TASK ITEM: Return every entry exactly.

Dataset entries
------
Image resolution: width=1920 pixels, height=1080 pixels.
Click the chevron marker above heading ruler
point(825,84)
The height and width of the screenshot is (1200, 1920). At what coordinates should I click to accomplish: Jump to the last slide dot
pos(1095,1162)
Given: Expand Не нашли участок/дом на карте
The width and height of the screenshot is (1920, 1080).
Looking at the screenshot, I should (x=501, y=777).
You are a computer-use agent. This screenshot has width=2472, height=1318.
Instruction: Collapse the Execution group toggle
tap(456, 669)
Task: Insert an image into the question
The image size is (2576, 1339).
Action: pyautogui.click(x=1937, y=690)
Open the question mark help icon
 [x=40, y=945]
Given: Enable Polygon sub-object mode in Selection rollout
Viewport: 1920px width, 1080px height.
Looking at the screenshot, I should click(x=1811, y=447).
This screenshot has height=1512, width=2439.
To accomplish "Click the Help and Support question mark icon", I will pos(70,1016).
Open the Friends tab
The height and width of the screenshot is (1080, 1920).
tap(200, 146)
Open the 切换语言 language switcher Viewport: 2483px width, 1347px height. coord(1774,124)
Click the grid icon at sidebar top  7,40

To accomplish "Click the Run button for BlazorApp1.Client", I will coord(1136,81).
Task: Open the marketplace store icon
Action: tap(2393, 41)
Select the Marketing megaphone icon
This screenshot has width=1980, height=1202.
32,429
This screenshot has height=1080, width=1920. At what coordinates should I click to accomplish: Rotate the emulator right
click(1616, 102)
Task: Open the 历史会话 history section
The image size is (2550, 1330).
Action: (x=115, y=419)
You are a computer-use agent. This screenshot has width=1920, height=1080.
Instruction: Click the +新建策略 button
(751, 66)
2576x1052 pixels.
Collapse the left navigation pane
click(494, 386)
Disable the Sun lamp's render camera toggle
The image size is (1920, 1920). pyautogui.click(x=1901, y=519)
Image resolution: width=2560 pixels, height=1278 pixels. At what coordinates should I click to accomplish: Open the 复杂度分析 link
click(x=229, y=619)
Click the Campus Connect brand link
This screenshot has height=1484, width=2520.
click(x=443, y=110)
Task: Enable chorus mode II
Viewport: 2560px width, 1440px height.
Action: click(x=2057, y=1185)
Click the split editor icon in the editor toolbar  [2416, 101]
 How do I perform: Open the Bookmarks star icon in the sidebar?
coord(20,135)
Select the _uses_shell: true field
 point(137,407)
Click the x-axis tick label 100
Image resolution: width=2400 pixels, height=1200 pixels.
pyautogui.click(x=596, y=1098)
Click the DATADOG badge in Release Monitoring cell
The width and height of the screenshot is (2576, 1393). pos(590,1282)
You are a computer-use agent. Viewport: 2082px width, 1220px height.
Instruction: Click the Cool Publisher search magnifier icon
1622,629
------
YOUR RESPONSE:
Image resolution: width=1920 pixels, height=1080 pixels.
Click the chevron marker above heading ruler
point(825,84)
The height and width of the screenshot is (1200, 1920). At what coordinates should I click to accomplish: Jump to the last slide dot
pos(1095,1162)
Given: Expand Не нашли участок/дом на карте
The width and height of the screenshot is (1920, 1080).
Looking at the screenshot, I should (x=501, y=777).
You are a computer-use agent. This screenshot has width=2472, height=1318.
Instruction: Collapse the Execution group toggle
tap(456, 669)
Task: Insert an image into the question
The image size is (2576, 1339).
Action: pyautogui.click(x=1937, y=690)
Open the question mark help icon
 [x=40, y=945]
Given: Enable Polygon sub-object mode in Selection rollout
Viewport: 1920px width, 1080px height.
Looking at the screenshot, I should click(x=1811, y=447).
This screenshot has height=1512, width=2439.
To accomplish "Click the Help and Support question mark icon", I will pos(70,1016).
Open the Friends tab
The height and width of the screenshot is (1080, 1920).
tap(200, 146)
Open the 切换语言 language switcher Viewport: 2483px width, 1347px height. coord(1774,124)
Click the grid icon at sidebar top  7,40

To accomplish "Click the Run button for BlazorApp1.Client", I will coord(1136,81).
Task: Open the marketplace store icon
Action: tap(2393, 41)
Select the Marketing megaphone icon
This screenshot has width=1980, height=1202.
32,429
This screenshot has height=1080, width=1920. At what coordinates should I click to accomplish: Rotate the emulator right
click(1616, 102)
Task: Open the 历史会话 history section
The image size is (2550, 1330).
Action: (x=115, y=419)
You are a computer-use agent. This screenshot has width=1920, height=1080.
Instruction: Click the +新建策略 button
(751, 66)
2576x1052 pixels.
Collapse the left navigation pane
click(494, 386)
Disable the Sun lamp's render camera toggle
The image size is (1920, 1920). pyautogui.click(x=1901, y=519)
Image resolution: width=2560 pixels, height=1278 pixels. At what coordinates should I click to accomplish: Open the 复杂度分析 link
click(x=229, y=619)
Click the Campus Connect brand link
This screenshot has height=1484, width=2520.
click(x=443, y=110)
Task: Enable chorus mode II
Viewport: 2560px width, 1440px height.
Action: click(x=2057, y=1185)
Click the split editor icon in the editor toolbar  [2416, 101]
 How do I perform: Open the Bookmarks star icon in the sidebar?
coord(20,135)
Select the _uses_shell: true field
 point(137,407)
Click the x-axis tick label 100
Image resolution: width=2400 pixels, height=1200 pixels.
pyautogui.click(x=596, y=1098)
Click the DATADOG badge in Release Monitoring cell
The width and height of the screenshot is (2576, 1393). pos(590,1282)
You are a computer-use agent. Viewport: 2082px width, 1220px height.
Instruction: Click the Cool Publisher search magnifier icon
1622,629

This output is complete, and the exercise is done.